Also, IMHO, I think its a bit silly to say "but then it would be rather pointless... ... without the inventory to use its potential". I doubt you use most of your Console's potential in the light lab when your using your express, its got more functions than would be sensible to have in said lab... Should we replace it with a 12 chan 2 scene preset? Of course most consoles used in education are far overpowered for what they are doing. However, they are also far easier to use on a day to day basis, and that alone makes it worth getting a hold of for some people. 
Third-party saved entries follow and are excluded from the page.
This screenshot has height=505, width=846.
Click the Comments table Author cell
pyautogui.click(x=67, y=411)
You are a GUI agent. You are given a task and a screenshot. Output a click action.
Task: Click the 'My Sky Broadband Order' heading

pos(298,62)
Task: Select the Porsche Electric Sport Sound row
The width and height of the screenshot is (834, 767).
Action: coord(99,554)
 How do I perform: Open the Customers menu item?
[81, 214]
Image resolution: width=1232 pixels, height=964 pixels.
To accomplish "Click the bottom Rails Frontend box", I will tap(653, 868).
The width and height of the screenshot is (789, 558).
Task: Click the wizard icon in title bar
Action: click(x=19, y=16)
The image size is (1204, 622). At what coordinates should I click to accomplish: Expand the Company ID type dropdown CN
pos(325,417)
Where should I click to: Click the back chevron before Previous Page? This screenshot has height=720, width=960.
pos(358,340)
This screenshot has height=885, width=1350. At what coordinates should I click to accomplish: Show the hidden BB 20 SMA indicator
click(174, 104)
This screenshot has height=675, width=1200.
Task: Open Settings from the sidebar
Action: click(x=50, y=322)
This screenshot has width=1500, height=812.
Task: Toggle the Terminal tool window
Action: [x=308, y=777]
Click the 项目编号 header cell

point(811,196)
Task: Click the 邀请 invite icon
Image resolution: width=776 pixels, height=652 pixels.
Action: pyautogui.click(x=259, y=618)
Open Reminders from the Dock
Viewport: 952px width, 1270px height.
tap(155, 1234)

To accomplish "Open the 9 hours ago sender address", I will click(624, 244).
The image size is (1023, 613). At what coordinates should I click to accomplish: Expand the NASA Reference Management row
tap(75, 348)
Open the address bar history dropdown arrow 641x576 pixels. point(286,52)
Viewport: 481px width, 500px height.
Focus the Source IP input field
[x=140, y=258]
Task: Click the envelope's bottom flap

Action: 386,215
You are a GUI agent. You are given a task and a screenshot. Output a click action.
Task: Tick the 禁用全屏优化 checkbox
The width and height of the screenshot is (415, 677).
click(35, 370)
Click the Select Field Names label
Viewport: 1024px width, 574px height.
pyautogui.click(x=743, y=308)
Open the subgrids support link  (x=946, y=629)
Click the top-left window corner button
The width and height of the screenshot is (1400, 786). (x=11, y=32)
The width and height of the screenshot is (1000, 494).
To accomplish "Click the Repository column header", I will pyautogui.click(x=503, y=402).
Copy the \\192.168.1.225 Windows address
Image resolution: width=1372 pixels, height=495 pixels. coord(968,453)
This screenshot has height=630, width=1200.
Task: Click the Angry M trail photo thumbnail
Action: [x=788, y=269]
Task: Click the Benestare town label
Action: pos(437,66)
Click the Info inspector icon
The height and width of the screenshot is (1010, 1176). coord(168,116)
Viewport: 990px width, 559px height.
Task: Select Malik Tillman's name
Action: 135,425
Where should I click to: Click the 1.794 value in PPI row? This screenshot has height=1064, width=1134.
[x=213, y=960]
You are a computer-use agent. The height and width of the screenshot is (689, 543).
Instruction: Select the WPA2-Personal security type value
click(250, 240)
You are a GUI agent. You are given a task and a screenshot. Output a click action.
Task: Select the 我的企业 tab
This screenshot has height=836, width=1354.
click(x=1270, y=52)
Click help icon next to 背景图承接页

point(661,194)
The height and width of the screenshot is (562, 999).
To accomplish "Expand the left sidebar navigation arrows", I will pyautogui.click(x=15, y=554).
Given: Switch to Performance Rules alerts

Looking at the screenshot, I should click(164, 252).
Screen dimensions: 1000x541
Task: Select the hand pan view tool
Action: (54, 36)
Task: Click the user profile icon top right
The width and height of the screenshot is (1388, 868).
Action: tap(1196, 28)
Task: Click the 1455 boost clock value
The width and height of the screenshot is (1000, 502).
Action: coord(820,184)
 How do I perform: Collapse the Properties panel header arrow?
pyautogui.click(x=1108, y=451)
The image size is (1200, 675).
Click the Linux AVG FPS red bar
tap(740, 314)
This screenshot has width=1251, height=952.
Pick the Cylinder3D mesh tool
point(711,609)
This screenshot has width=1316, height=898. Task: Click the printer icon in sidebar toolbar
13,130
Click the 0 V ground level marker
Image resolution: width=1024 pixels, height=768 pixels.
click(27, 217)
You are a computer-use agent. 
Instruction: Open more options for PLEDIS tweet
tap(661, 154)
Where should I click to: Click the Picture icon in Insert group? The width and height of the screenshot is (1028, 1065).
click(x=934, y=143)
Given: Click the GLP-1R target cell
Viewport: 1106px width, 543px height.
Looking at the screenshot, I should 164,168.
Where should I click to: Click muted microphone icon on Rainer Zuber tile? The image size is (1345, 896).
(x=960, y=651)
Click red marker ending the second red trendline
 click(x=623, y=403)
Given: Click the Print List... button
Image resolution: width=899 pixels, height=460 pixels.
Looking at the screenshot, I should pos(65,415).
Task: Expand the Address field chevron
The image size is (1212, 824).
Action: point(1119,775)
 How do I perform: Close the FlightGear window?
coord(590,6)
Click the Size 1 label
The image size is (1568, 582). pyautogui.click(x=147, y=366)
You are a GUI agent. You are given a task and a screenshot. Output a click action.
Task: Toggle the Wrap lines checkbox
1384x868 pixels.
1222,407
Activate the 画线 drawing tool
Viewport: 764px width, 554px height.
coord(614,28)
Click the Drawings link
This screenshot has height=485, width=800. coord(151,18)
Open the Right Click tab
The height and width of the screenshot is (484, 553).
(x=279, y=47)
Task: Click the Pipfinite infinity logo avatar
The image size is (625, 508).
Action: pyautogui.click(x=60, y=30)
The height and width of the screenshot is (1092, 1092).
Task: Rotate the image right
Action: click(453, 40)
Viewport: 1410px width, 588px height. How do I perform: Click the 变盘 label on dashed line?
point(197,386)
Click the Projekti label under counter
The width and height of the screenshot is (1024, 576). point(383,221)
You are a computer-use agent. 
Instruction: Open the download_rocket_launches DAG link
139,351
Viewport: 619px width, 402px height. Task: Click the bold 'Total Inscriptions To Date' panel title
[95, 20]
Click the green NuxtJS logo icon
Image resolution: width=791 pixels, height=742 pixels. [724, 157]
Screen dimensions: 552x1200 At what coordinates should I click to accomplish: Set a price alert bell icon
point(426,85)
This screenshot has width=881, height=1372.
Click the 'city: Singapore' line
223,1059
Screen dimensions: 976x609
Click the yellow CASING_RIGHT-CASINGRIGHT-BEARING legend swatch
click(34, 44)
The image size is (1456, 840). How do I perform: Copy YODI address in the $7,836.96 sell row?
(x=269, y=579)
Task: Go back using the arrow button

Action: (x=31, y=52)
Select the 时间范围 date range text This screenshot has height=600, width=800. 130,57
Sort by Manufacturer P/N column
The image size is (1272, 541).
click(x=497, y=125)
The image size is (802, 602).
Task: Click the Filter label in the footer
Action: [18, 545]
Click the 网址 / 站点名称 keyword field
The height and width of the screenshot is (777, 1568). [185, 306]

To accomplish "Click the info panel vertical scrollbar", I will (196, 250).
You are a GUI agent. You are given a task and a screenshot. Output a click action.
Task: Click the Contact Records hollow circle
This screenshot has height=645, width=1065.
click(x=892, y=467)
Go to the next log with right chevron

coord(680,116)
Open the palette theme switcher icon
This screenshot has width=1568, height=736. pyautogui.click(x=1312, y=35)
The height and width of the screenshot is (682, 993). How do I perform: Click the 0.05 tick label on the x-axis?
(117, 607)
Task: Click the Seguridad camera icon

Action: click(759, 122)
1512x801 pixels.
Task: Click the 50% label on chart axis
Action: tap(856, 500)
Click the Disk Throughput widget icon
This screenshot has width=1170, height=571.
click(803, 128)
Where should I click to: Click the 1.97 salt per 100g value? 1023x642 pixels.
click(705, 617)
Just to be clear, no disrespect meant, the opinions expressed are my own, etc. All in the name of discussion I guess.


----------



## Footer

shiben said:


> I honestly dont have time to watch the video or anything, but can someone inform me what CCM is?


 
Cincinnati Conservatory of Music

I put it in the top 5 of theatre schools in the country. They are very well known for their musical theatre program.


----------



## Pie4Weebl

shiben said:


> everyone who I work for professionally says the best way to learn to design is with no budget, no inventory, and a 2 scene preset with 15 dimmers. Actually teaches you stuff like that. And I tend to agree. I can make a wicked cool show with a few hundred units in it



Because I never get tired of arguing this point: No you can't. Learning the basics first is important, but if your education is based on a theatre that has a two scene preset you're not magically going to be able to scale up. So much of lighting design is being able to manage large amounts of information that comes with working on a larger system, especially if you are an assistant or in a tech oriented position. Last year (so one year out of school), I was the MA2 programmer for a show that had 50-60ish moving lights on it. Had I gone for a program that was a "focus on the essentials, you'll learn all that high tech stuff in the real world" I would have never been prepared for, or offered that gig.

/YMMV

Any other CB members working on entries?


----------



## Footer

Pie4Weebl said:


> Because I never get tired of arguing this point: No you can't. Learning the basics first is important, but if your education is based on a theatre that has a two scene preset you're not magically going to be able to scale up. So much of lighting design is being able to manage large amounts of information that comes with working on a larger system, especially if you are an assistant or in a tech oriented position. Last year (so one year out of school), I was the MA2 programmer for a show that had 50-60ish moving lights on it. Had I gone for a program that was a "focus on the essentials, you'll learn all that high tech stuff in the real world" I would have never been prepared for, or offered that gig.
> 
> /YMMV
> 
> Any other CB members working on entries?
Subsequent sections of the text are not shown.